Grundsätzlich kann man sagen, dass bei den oben genannten Verschmutzungen eine Reinigung der Steckerstirnfläche und des Ferrulenmantels Abhilfe schaffen kann. Sollte der Stecker nach der Reinigung nicht sofort gesteckt werden, sollte ein neuer Staubschutzdeckel verwendet werden. Und sollte die Reinigung des Steckers, beziehungsweise der Kupplung und des Gegensteckers bei der Verunreinigung mit Wasser, das Problem nicht lösen, kann eventuell noch ein verschmutztes Mikroskop eine mögliche Ursache darstellen.

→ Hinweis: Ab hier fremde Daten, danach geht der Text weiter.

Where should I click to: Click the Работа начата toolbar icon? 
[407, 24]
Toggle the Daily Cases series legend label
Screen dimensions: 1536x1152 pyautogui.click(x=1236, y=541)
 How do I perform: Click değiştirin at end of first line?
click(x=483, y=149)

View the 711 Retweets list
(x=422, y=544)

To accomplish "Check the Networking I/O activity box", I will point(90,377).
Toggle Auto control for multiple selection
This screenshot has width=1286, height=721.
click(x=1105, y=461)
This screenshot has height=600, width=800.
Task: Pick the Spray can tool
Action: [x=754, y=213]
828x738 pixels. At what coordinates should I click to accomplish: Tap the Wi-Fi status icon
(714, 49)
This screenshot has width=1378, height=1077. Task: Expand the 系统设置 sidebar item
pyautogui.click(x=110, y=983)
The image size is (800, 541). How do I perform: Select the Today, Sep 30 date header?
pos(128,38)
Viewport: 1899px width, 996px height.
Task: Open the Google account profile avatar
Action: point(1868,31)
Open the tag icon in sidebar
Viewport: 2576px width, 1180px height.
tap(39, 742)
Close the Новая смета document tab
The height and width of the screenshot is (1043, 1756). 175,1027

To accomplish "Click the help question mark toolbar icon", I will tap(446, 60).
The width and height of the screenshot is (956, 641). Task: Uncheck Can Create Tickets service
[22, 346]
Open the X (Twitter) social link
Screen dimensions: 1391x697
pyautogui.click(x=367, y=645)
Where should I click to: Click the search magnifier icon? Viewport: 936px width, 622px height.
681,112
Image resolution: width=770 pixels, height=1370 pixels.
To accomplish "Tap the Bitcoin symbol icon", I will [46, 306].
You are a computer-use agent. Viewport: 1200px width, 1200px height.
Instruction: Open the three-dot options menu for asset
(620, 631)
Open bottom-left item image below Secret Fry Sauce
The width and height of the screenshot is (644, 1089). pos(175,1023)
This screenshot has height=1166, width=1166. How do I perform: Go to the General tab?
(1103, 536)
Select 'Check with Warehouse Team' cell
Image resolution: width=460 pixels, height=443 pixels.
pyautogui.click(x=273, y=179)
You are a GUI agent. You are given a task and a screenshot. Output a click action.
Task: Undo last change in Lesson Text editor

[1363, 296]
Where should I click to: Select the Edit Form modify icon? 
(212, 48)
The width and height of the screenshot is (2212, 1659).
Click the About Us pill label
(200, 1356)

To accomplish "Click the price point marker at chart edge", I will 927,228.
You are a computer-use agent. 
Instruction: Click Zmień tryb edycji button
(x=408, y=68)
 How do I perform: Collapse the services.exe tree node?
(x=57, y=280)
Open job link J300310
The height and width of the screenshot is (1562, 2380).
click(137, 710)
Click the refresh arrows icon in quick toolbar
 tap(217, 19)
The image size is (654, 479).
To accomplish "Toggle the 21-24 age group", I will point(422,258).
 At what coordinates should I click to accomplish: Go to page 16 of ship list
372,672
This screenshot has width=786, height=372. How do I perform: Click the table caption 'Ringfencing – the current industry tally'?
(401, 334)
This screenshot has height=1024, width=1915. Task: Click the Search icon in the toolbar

Zum Reinigen braucht es nicht viel

Aber wie reinigt man jetzt die Steckerstirnfläche zweckmäßigerweise? Dazu empfiehlt es sich, die folgenden Werkzeuge zu verwenden:

  • fusselfreie Tücher
  • Isopropyl-Alkohol
  • fusselfreie Stäbchen
  • trockenes Reinigungsband

Für die Reinigung hat sich der folgende Ablauf als empfehlenswert herausgestellt:

  • Fusselfreies Tuch mit wenigen Tropfen Isopropyl-Alkohol benetzen.
  • Mit benetzter Stelle den Ferrulenmantel reinigen. Hier sind vor allem die ersten 3 bis 5 mm wichtig, da dieser Teil je nach Steckertyp in die Führungshülse geführt wird.
  • Tuch auf einen Tisch oder eine ebene Fläche legen. Die Unterlage sollte nicht zu hart sein. Hier bietet sich die Verwendung von mehreren Tüchern übereinander an, da dies ein kleines Polster ergibt.
  • Stecker in gerader Richtung über die benetzte Stelle ziehen. Hierbei nur sehr wenig Kraft anwenden. Von der benetzten Stelle bis über den trockenen Teil des Tuches ziehen. Der Alkohol löst Schmutz und Ölrückstände und wird beim Ziehen über den trockenen Teil des Tuches gleich wieder entfernt

Auf dem Markt gibt es diverse Reinigungsgeräte. Bei den meisten bewegt sich nicht der Stecker über das Tuch, sondern das Tuch unter dem Stecker hindurch. Im Prinzip entspricht der Vorgang aber dem oben beschriebenen.